It’s interesting watching the way events play out. After yesterdays excitement, the people who were going to buy our bed to enable the plane ticket purchase have backed out, at least for the mean time, so we shall just have to exercise our patience a bit longer. I am very much not bothered by this and actually – I love our bed and was not looking forward to seeing it go so soon. So it’s all good. And it will all happen when the time is right..
My good friend Kate, who lives in Wellington, is getting married in April this year and is looking for a extra special poem to read at the ceremony. This is her request of me:
I loved the Wild Geese poem you put up, and it got me thinking. I’ve been trying to find something for one of Colin’s siblings to read at our wedding, but I can’t seem to find anything that isn’t too mushy or archaic or god-ish or been used at a million other weddings. I wonder if you might know of something. I’m not sure exactly what I want, but something about love or relationships I guess, something different, maybe funny, could be modern could be old… Dunno – any ideas gratefully received!

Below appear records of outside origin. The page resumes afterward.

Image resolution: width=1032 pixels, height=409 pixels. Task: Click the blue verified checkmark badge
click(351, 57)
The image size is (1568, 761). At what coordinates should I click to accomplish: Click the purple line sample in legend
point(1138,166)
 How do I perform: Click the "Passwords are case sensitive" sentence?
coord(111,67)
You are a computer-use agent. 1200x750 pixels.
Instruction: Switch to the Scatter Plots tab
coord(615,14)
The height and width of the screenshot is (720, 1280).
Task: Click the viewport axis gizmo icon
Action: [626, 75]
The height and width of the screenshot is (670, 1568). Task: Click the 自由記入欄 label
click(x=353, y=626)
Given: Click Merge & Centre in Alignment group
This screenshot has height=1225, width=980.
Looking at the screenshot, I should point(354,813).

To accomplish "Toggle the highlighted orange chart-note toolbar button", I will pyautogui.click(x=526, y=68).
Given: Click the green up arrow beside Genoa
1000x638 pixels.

I had a thought that someone out there in interweb land might be able to help – so leave a comment if you can, most appreciated.
And talking of poetry, here is one for older love.
from Twenty-one Love Poems
Since we’re not young, weeks have to do time
for years of missing each other. Yet only this odd warp
in time tells me we’re not young.
Did I ever walk the morning streets at twenty,
my limbs streaming with a purer joy?
Did I lean from any window over the city
listening for the future
as I listen here with nerves tuned for your ring?
And you, you move toward me with the same tempo.
Your eyes are everlasting, the green spark
of the blue-eyed grass of early summer,
the green-blue wild cress washed by the spring.
At twenty, yes: we thought we’d live forever.
At forty-five, I want to know even our limits.
I touch you knowing we weren’t born tomorrow,
and somehow, each of us will help the other live,
and somewhere, each of us must help the other die.